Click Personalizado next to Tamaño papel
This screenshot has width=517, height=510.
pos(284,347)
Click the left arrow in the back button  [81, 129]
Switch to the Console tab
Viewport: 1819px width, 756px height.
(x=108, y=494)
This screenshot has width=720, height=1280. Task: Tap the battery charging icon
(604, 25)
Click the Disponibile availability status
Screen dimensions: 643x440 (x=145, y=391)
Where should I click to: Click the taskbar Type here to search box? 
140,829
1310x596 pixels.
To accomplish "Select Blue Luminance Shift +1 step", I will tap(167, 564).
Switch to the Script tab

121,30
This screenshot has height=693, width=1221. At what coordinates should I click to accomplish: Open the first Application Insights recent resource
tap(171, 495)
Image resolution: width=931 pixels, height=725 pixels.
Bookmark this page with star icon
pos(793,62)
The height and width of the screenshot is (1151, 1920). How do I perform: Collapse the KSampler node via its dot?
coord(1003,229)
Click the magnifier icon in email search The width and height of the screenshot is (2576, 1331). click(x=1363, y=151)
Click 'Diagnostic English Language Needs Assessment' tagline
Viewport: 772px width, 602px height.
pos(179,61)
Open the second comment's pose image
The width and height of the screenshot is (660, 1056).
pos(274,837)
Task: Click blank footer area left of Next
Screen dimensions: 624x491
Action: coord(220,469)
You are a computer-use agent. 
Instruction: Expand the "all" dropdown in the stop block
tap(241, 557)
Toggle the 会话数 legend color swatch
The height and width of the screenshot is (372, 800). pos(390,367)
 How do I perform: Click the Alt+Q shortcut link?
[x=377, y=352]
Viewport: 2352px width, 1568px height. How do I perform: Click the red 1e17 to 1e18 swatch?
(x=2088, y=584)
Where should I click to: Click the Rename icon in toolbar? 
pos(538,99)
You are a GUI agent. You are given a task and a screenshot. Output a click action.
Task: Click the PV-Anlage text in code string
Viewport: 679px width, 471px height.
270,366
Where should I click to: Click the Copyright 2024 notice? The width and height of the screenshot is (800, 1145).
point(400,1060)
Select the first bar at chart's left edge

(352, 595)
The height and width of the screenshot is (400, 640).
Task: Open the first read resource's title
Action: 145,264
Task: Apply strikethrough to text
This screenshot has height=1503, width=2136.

Objective
Rewrite all of the rows above, replacing every "Where should I click to:" with "Where do I click to:" and leaving everything else unchanged.

Final result
Click Personalizado next to Tamaño papel
This screenshot has width=517, height=510.
pos(284,347)
Click the left arrow in the back button  [81, 129]
Switch to the Console tab
Viewport: 1819px width, 756px height.
(x=108, y=494)
This screenshot has width=720, height=1280. Task: Tap the battery charging icon
(604, 25)
Click the Disponibile availability status
Screen dimensions: 643x440 (x=145, y=391)
Where do I click to: Click the taskbar Type here to search box? 
140,829
1310x596 pixels.
To accomplish "Select Blue Luminance Shift +1 step", I will tap(167, 564).
Switch to the Script tab

121,30
This screenshot has height=693, width=1221. At what coordinates should I click to accomplish: Open the first Application Insights recent resource
tap(171, 495)
Image resolution: width=931 pixels, height=725 pixels.
Bookmark this page with star icon
pos(793,62)
The height and width of the screenshot is (1151, 1920). How do I perform: Collapse the KSampler node via its dot?
coord(1003,229)
Click the magnifier icon in email search The width and height of the screenshot is (2576, 1331). click(x=1363, y=151)
Click 'Diagnostic English Language Needs Assessment' tagline
Viewport: 772px width, 602px height.
pos(179,61)
Open the second comment's pose image
The width and height of the screenshot is (660, 1056).
pos(274,837)
Task: Click blank footer area left of Next
Screen dimensions: 624x491
Action: coord(220,469)
You are a computer-use agent. 
Instruction: Expand the "all" dropdown in the stop block
tap(241, 557)
Toggle the 会话数 legend color swatch
The height and width of the screenshot is (372, 800). pos(390,367)
 How do I perform: Click the Alt+Q shortcut link?
[x=377, y=352]
Viewport: 2352px width, 1568px height. How do I perform: Click the red 1e17 to 1e18 swatch?
(x=2088, y=584)
Where do I click to: Click the Rename icon in toolbar? 
pos(538,99)
You are a GUI agent. You are given a task and a screenshot. Output a click action.
Task: Click the PV-Anlage text in code string
Viewport: 679px width, 471px height.
270,366
Where do I click to: Click the Copyright 2024 notice? The width and height of the screenshot is (800, 1145).
point(400,1060)
Select the first bar at chart's left edge

(352, 595)
The height and width of the screenshot is (400, 640).
Task: Open the first read resource's title
Action: 145,264
Task: Apply strikethrough to text
This screenshot has height=1503, width=2136.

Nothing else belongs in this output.